[Passage shown]
· · ·

Celestial Reviews 96 - July 3, 1996
Note: Some time ago several readers offered to archive some of my
reviews for public access. Somebody else offered to archive the most
recent stories that I review. These services would still be useful,
but I lost the names of these people during my hard-drive problems a
few months ago. If anyone is still interested, please contact me; and
I’ll see if I can cooperate.
At the present time there is a good service that posts all 100 of my
Top Stories of 1995 at a single Web Site:
http://proffa.cc.tut.fi/~k113973/
In addition, several authors have adopted the practice of posting their
own stories through their personal Web homepages. I’ll try to keep
that list current and post it from time to time. I am not aware of any
publicly accessible site that archives all my reviews at the present
time. Contact me if you want to help.
- Celeste
“The Babysitter” by Ann Douglas (adolescent boy &
older woman) 9.5, 10, 10
“Home Improvement: Jill’s Weekend Home Alone” by
Barge1 (parody) 6, 5, 5
“Leave It to Beaver” by Uncle Mike (TV parody) 10, 9.5, 9.5
“Flying Nun: Decameron Minus 99” by Uncle Mike (holy sex)
10, 10, 10
“The Wrath of Coren” by Vettius (sex & violence) 9, 10, 10
“The Hedonists” by Jonboy (orgies) 9, 10, 10
“Forest” by Uther Pendragon (romance) 9.5, 9, 9
"A Night With Yokosan" by Observer (romance) 10, 9.5, 9.5
“Virginia” by Die Atomic (teenage hedonism) 8, 7, 7
“Big Cypress” by Mark Aster (sex in the outdoors) 10, 10,
9.5
“The Babysitter” by Ann Douglas (annd55@nyc.pipeline.com). The
activities in this story may technically constitute statutory rape, but
I have it on good authority that almost all teenage American males
fantasize making it with an older, sexy woman. In this case Scott is a
17-year-old who baby-sits for two pre-teenagers. One day after the
kids go to bed he watches an amateur adult video, in which he sees the
lady of the house making love to her husband. He barely gets the tape
put away on time when they come home unexpectedly; but as luck would
have it, he gets a ride home from the woman’s sister, who happens to be
her very hot twin and who has just returned to town after being away
for several years. They drive past the old Lover’s Point; they stop to
look around; her juices start flowing; and Scott gets the thrill of his
young life. The story even has a mildly surprising ending.

· · ·

[Supplied entries]
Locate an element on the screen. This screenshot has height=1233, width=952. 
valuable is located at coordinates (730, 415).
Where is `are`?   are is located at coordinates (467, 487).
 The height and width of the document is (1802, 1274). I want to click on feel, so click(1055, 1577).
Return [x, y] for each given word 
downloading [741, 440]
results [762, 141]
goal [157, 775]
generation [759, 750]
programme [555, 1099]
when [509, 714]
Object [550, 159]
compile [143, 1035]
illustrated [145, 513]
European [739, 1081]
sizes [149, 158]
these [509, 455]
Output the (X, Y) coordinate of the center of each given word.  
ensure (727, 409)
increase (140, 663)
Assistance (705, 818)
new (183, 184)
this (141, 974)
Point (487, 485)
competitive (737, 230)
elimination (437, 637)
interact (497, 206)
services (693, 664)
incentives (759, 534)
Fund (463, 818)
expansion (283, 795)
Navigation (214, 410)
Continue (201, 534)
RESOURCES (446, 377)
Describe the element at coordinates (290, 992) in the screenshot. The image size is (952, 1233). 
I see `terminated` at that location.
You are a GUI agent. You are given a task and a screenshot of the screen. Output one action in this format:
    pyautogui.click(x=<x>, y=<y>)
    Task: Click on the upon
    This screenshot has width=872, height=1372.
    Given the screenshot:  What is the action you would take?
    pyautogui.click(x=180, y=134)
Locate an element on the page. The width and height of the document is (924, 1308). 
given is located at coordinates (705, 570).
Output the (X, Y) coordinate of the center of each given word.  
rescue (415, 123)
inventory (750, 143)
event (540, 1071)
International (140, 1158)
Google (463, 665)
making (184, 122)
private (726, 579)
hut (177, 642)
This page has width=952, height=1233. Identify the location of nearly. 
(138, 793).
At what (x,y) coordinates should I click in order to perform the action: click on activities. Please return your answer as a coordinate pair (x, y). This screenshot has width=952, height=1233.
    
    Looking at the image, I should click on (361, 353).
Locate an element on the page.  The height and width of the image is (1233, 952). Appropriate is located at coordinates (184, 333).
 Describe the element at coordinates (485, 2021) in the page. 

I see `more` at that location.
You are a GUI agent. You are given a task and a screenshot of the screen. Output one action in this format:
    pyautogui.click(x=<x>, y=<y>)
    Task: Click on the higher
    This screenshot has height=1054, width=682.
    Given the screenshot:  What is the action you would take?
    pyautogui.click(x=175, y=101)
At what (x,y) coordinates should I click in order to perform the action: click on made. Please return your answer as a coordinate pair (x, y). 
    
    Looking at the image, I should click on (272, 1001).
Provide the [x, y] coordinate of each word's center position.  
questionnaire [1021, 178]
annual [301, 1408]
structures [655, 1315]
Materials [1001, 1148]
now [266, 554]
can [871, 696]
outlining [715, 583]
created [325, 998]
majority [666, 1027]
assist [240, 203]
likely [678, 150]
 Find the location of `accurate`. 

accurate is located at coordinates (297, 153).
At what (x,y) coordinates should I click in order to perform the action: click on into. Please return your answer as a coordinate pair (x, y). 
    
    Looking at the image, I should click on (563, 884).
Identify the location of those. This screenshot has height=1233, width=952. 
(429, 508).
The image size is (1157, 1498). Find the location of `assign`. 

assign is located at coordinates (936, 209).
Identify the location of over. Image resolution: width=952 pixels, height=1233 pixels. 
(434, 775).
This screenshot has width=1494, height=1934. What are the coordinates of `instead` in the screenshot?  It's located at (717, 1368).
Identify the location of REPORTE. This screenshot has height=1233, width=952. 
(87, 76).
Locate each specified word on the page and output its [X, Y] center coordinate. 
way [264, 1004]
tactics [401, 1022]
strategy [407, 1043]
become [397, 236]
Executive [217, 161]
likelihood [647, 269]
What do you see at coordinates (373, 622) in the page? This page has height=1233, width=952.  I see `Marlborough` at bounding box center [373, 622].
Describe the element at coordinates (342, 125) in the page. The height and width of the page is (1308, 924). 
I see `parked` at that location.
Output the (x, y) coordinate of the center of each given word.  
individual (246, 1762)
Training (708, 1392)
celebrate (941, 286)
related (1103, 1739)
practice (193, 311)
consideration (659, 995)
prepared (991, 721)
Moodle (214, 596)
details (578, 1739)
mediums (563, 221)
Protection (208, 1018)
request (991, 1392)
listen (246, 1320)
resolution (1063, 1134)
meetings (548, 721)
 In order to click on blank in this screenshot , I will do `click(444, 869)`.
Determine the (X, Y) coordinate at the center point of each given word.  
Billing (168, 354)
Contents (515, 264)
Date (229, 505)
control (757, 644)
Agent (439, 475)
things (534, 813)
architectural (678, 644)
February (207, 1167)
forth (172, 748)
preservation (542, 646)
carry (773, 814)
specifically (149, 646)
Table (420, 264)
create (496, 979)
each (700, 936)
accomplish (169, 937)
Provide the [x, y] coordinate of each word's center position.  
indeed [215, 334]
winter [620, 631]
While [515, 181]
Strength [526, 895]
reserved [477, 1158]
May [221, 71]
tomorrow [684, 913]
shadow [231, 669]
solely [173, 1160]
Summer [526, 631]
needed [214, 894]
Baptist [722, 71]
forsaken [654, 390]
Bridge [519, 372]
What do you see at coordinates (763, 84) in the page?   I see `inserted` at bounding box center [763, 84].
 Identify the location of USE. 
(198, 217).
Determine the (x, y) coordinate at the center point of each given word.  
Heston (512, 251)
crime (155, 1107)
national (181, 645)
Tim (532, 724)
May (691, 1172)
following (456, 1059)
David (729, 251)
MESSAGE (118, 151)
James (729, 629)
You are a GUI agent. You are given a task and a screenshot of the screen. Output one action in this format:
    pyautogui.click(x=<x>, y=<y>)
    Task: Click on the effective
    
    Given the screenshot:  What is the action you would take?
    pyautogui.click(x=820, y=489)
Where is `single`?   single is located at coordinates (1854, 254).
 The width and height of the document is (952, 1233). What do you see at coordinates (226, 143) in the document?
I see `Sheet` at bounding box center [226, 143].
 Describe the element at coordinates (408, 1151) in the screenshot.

· · ·

[Task prompt] Please state how the writer of the review column came to lose the names of the readers who had offered to archive reviews. You can set the rows aside here.

[Answer space] The names were lost during hard-drive problems a few months earlier.